In addition to the PRL1/PYL/RCAR receptors, other proteins such as Mg-chelatase H subunit (ChlH) (Shen et al. 2006), a G protein-coupled receptor (Liu et al. 2007), GPCR-type G proteins (Pandey et al. 2009) have also been reported to be involved in the ABA perception. It has been a challenge for the ABA researches to link these components to the well-established PRL1/PYL/RCAR-triggered signaling pathway. Tsuzuki et al. (2011) report that an Arabidopsis mutant with ABA-insensitive stomata is allelic to the chlh mutants. Importantly, ABA responsiveness of this mutant is restored when excess Ca2+ was applied. Due to the fact that they failed to detect the ABA binding to the ChlH protein in vitro, they conclude that ChlH is not an ABA receptor, but the Mg-chelatase complex is involved in the ABA signaling in stomatal guard cells. Mg-chelatase is essential for the chloroplast function through involving the chlorophyll biosynthesis and the retrograde signaling. Examining the interaction between these processes and stomatal ABA signaling will be an attractive challenge in the future.
Organisms have acquired numerous sophisticated mechanisms for their survival and fitness. The function and role of each mechanism cannot be discussed without considering the environment of individual plants in nature. ABA is a natural compound that has evolved to be a plant hormone together with its receptor and downstream machineries. Plant biologists have obtained a blueprint of how ABA is synthesized, perceived, and how its signal is transduced to the downstream events in Arabidopsis. A next challenge for plant biologists will be to utilize and integrate this basic information into the next generation of research.

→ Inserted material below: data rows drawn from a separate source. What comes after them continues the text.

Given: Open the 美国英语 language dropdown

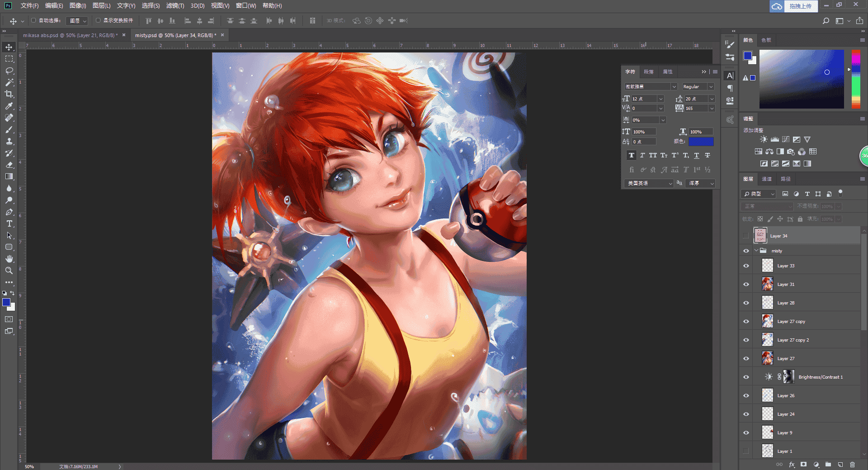Looking at the screenshot, I should pos(649,183).
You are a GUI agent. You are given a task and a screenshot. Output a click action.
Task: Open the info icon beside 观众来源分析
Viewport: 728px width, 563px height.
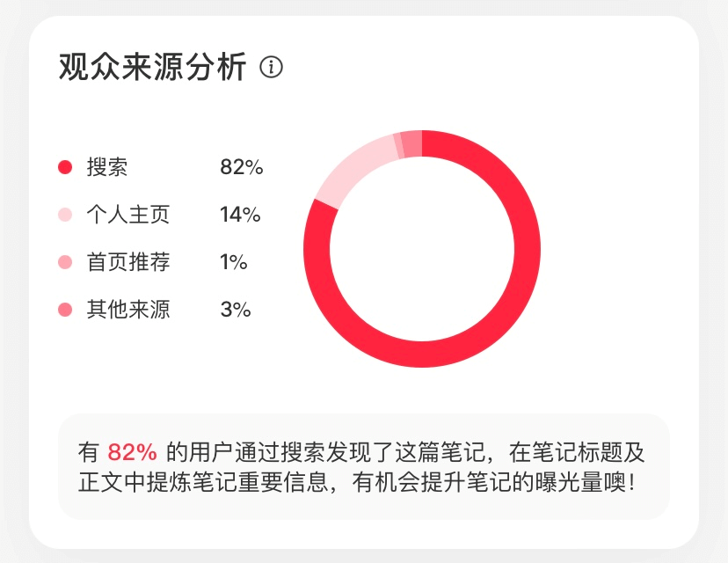271,68
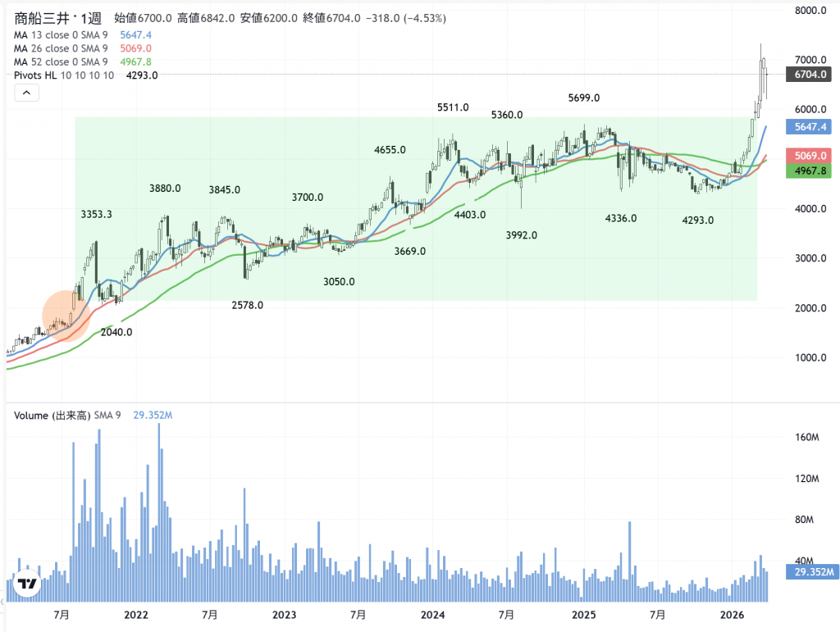Click the blue 5647.4 axis price tag
The image size is (840, 632).
(808, 127)
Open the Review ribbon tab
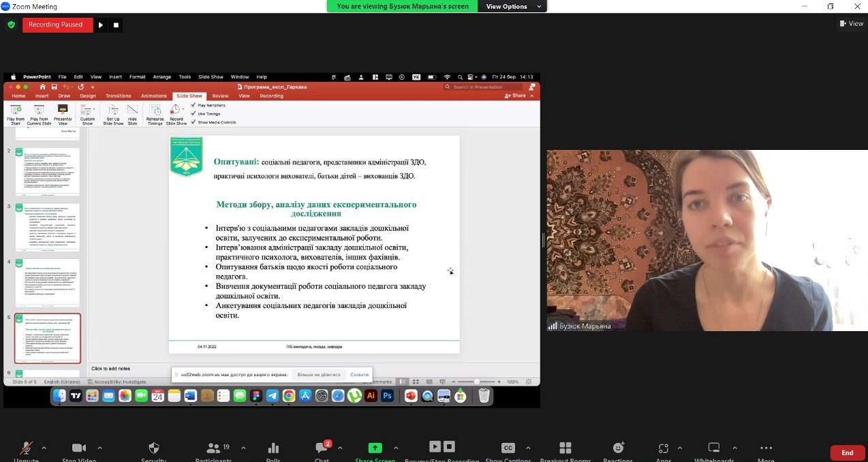 coord(220,96)
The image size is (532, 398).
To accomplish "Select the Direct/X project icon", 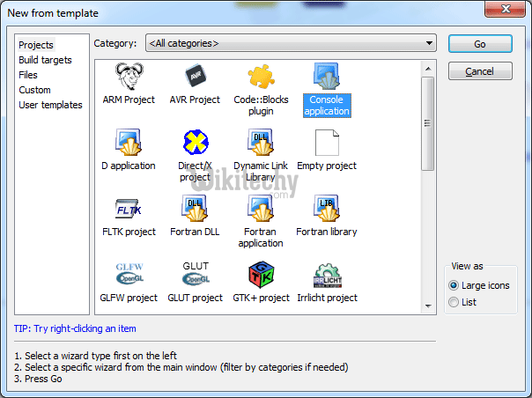I will (195, 142).
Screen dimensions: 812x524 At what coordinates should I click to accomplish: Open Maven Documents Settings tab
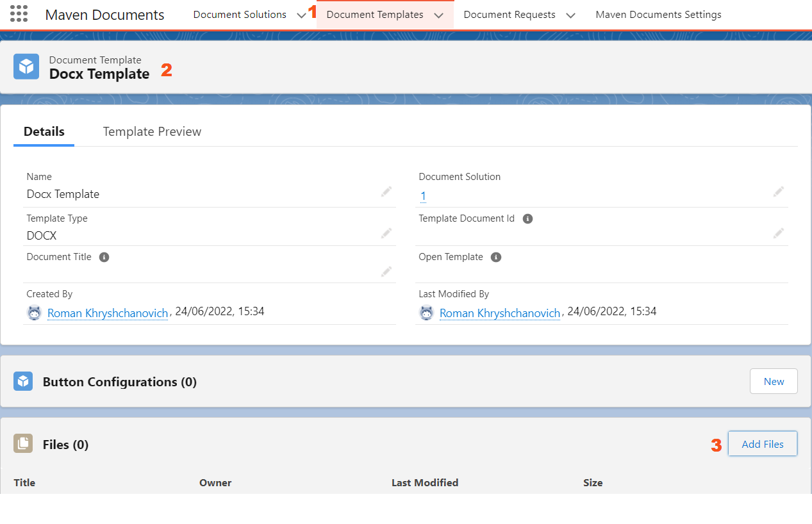[x=658, y=15]
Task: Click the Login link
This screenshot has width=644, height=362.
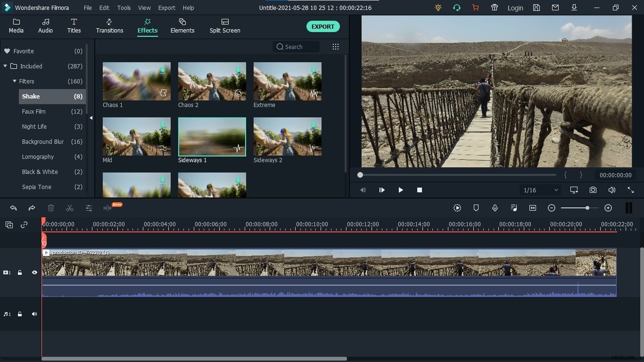Action: (515, 8)
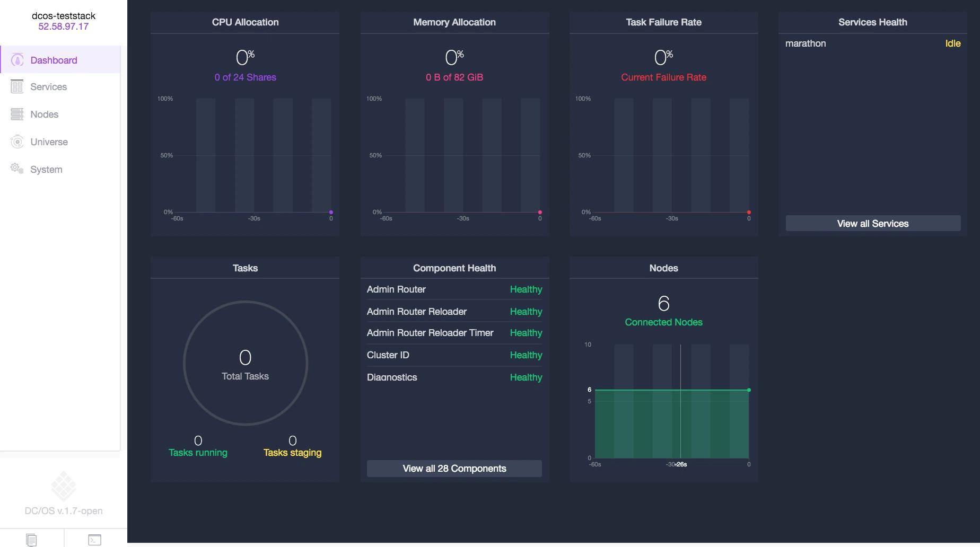Click the Dashboard icon in sidebar
980x547 pixels.
pos(18,60)
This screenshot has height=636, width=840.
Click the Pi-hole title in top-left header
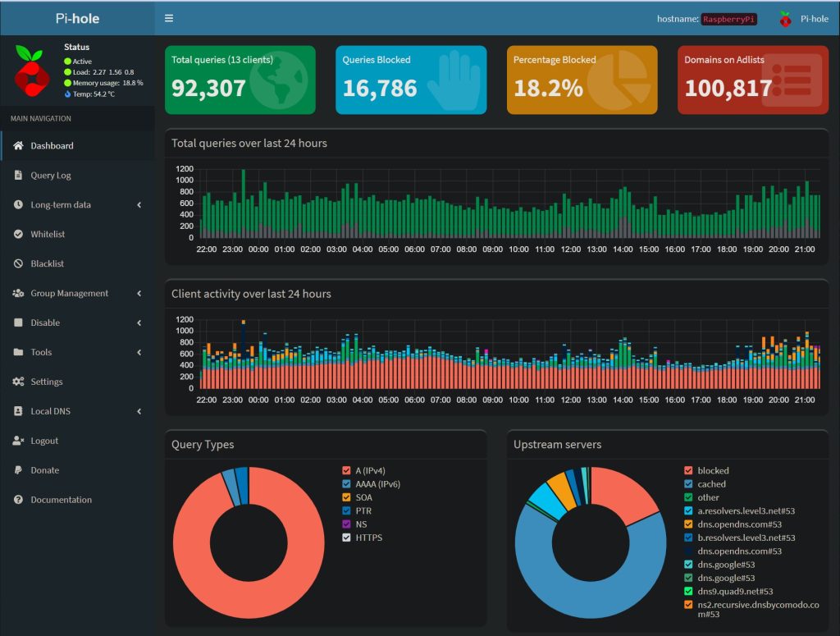click(77, 18)
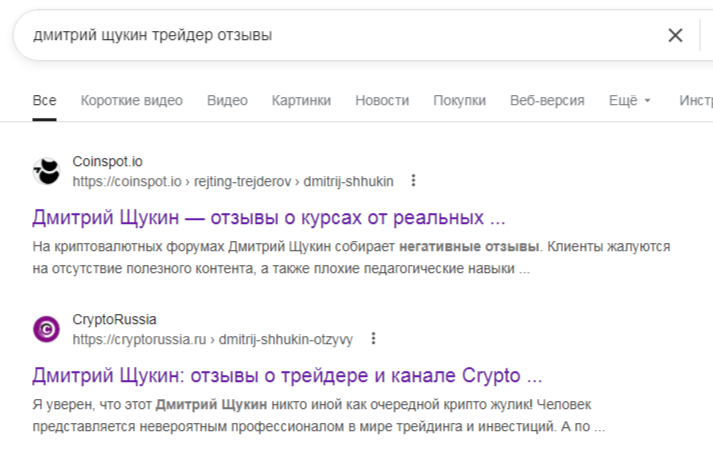The image size is (713, 451).
Task: Click the CryptoRussia site name
Action: point(115,320)
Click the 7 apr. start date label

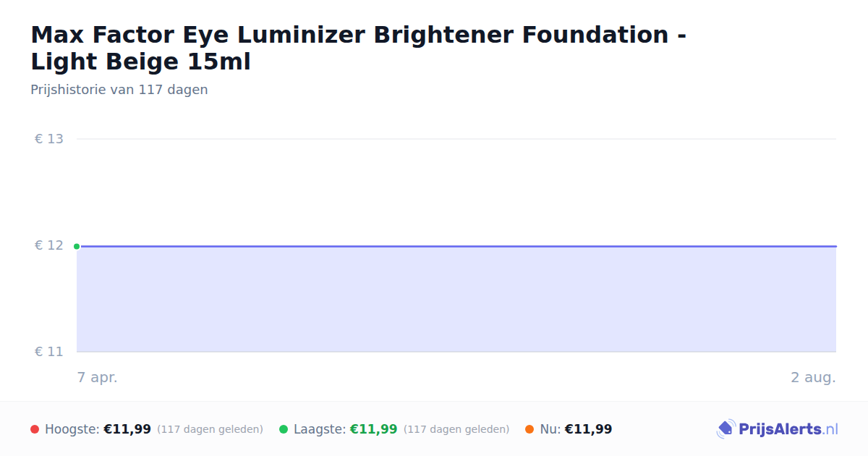[x=97, y=377]
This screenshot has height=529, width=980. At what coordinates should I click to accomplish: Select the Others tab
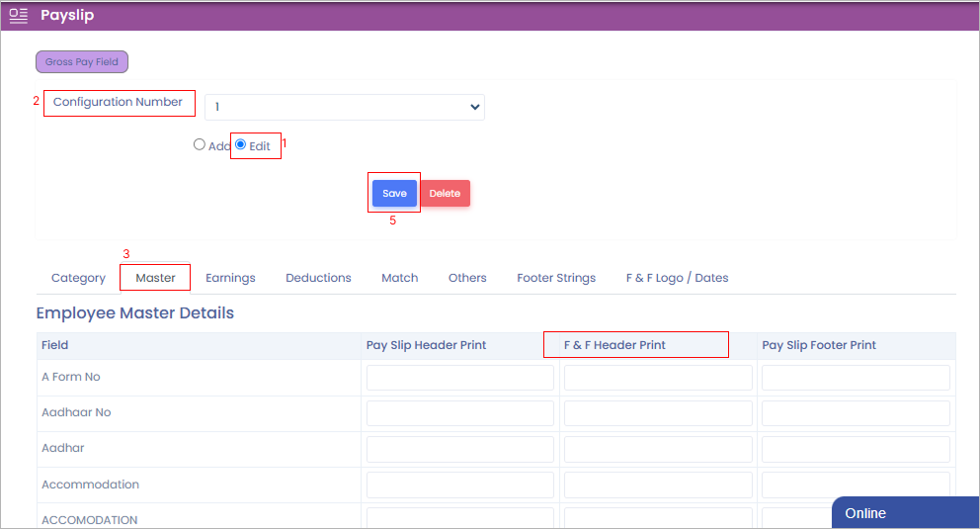pos(467,278)
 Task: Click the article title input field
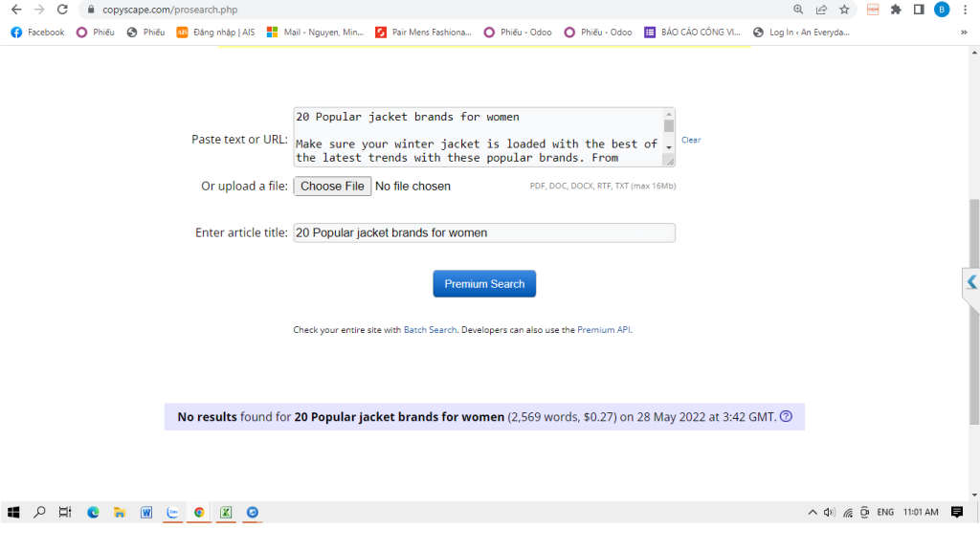pos(483,232)
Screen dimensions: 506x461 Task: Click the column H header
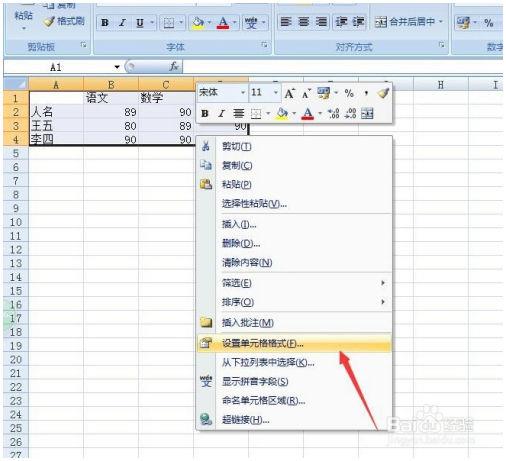441,85
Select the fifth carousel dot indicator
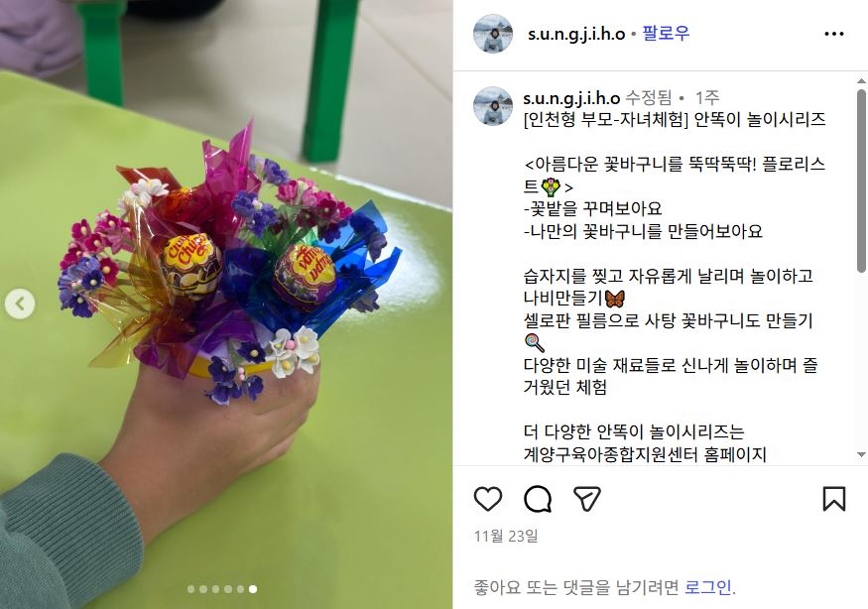868x609 pixels. pyautogui.click(x=240, y=589)
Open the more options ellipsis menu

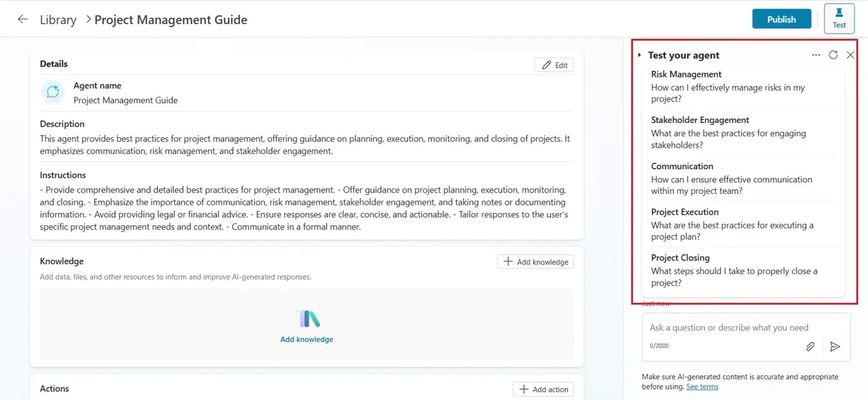816,55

We envision several future directions. For Arabidopsis research, it is apparent that researchers need to obtain a finer blueprint of ABA-signaling and corresponding physiological responses. Examples include addressing the redundancy and functional diversification of ABA-related gene families. Protein interactome and proteome analyses will represent key technologies to address these questions. The knowledge of ABA function will need to be integrated into a mechanistic understanding of biological systems, which are composed of networks with multiple inputs and outputs. Systems biology approaches will also be important to answer questions of network biology, such as those related to hormone crosstalk. Umezawa (2011) discusses the systems biology approaches of ABA research. An important challenge will be the elucidation of ABA function in each cell type with the ultimate goal of presenting a 3D-rendering of cellular ABA-responses. Sophisticated technologies are necessary to draw the blueprint of ABA function, such as sorting specific cell types, laser microdissection (Endo et al. 2008), and live imaging systems (Christmann et al. 2005). Emerging novel research strategies will undoubtedly also be essential for our understanding of ABA biology.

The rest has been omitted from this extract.